• DIRECTIONS FOR THIS TASK
Repeat the items below word for word, starting at the line that contains "Tap the Rental £65.00 line item" and ending at the line that contains "tap(554, 19)", with both of those lines included.

• RAW DATA
= = =
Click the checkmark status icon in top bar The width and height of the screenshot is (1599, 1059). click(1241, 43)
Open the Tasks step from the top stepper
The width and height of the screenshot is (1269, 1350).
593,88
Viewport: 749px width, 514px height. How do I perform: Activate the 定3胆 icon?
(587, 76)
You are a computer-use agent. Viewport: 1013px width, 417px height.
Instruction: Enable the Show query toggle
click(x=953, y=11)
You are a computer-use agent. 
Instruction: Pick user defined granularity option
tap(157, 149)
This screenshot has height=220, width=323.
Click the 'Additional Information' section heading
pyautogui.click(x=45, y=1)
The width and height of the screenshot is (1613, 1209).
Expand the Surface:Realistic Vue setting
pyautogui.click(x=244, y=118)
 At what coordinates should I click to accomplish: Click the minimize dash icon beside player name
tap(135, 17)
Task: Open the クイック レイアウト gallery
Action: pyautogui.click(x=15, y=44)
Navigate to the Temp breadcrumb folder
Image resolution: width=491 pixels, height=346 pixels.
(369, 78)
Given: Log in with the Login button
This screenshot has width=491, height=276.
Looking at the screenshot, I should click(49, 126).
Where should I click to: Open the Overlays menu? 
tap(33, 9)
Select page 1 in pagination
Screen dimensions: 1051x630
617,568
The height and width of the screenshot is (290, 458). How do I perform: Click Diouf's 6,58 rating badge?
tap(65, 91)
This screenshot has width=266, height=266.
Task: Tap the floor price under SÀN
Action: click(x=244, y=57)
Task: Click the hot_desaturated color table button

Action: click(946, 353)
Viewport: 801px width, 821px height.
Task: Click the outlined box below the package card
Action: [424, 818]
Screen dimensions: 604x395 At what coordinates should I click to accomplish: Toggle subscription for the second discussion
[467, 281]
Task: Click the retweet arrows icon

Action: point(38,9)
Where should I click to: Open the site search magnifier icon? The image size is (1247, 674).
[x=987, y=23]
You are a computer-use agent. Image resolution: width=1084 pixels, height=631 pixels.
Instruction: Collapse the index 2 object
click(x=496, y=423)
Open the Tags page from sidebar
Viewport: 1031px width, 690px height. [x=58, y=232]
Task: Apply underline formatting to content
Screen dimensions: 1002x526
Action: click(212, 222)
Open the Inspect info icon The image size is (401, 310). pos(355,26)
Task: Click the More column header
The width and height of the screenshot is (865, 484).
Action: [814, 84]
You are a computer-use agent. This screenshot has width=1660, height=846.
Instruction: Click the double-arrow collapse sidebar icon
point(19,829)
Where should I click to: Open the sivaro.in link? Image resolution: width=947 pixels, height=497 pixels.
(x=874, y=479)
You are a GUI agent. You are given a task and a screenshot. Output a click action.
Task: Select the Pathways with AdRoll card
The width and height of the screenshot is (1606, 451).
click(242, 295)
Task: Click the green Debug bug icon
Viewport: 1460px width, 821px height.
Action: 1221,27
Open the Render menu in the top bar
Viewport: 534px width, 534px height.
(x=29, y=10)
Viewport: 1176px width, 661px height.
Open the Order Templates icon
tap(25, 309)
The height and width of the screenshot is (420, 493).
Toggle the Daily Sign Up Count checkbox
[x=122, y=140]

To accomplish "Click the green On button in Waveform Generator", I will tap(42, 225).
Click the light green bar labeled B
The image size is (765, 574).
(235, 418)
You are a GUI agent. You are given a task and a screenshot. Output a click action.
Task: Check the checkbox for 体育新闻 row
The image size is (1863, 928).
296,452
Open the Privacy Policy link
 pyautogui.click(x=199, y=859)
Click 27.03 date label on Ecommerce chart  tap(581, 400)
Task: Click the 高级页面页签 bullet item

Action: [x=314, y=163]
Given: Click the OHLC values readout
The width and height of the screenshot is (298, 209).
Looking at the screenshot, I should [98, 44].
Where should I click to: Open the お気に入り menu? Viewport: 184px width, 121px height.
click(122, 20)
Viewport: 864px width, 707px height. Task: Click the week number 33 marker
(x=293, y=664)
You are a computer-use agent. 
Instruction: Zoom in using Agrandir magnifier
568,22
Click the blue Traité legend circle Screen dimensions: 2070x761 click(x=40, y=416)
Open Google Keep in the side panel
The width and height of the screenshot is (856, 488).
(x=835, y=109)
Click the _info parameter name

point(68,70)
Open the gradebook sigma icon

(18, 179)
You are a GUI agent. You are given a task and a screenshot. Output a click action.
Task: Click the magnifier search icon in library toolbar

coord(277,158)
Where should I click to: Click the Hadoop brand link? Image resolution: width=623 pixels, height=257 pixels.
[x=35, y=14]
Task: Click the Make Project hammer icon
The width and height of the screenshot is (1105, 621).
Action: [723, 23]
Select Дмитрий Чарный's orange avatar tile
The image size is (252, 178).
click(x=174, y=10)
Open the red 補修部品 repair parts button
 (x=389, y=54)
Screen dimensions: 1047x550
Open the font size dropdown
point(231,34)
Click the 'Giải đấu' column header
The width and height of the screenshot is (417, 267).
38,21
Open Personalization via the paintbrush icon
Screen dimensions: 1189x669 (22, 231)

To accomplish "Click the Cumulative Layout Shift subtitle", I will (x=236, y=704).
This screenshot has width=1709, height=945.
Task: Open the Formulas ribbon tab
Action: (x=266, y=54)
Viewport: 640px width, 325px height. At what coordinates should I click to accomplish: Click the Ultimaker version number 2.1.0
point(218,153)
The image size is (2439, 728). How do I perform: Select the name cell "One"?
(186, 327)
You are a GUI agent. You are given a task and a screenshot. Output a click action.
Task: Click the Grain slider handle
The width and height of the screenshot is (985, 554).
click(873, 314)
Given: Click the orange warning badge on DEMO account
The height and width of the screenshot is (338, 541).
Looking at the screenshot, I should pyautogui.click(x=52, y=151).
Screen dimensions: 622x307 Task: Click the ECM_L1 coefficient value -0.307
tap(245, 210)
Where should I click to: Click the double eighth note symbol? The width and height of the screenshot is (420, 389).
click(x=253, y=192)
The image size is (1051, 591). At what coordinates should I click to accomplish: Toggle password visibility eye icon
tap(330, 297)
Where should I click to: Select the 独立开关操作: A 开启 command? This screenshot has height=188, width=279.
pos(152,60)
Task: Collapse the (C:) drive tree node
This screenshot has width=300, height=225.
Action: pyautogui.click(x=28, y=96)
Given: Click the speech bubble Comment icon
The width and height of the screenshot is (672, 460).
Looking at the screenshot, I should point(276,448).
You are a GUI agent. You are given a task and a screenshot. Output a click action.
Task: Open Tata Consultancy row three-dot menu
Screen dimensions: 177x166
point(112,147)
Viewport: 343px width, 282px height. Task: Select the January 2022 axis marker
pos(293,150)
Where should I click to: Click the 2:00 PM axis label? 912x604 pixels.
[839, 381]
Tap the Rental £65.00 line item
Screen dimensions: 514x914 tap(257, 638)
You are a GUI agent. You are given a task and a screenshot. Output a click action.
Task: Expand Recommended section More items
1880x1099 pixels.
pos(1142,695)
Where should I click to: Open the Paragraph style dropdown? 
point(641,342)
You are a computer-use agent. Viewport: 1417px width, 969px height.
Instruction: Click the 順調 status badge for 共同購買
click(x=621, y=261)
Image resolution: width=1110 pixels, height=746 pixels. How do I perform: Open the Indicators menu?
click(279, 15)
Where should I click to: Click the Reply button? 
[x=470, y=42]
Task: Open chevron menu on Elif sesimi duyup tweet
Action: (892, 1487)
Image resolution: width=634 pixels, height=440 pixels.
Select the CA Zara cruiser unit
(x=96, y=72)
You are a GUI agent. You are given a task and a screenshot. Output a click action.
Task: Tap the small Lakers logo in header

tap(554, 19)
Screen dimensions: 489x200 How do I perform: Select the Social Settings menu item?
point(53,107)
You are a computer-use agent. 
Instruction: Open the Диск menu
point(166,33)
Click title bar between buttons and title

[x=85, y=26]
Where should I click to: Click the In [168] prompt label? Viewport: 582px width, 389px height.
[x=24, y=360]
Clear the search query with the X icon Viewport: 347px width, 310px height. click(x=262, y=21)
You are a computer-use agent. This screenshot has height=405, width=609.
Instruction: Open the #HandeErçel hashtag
= = =
• EXERCISE ANSWER
Tap the Rental £65.00 line item
Screen dimensions: 514x914 tap(257, 638)
You are a GUI agent. You are given a task and a screenshot. Output a click action.
Task: Expand Recommended section More items
1880x1099 pixels.
pos(1142,695)
Where should I click to: Open the Paragraph style dropdown? 
point(641,342)
You are a computer-use agent. Viewport: 1417px width, 969px height.
Instruction: Click the 順調 status badge for 共同購買
click(x=621, y=261)
Image resolution: width=1110 pixels, height=746 pixels. How do I perform: Open the Indicators menu?
click(279, 15)
Where should I click to: Click the Reply button? 
[x=470, y=42]
Task: Open chevron menu on Elif sesimi duyup tweet
Action: (892, 1487)
Image resolution: width=634 pixels, height=440 pixels.
Select the CA Zara cruiser unit
(x=96, y=72)
You are a GUI agent. You are given a task and a screenshot. Output a click action.
Task: Tap the small Lakers logo in header

tap(554, 19)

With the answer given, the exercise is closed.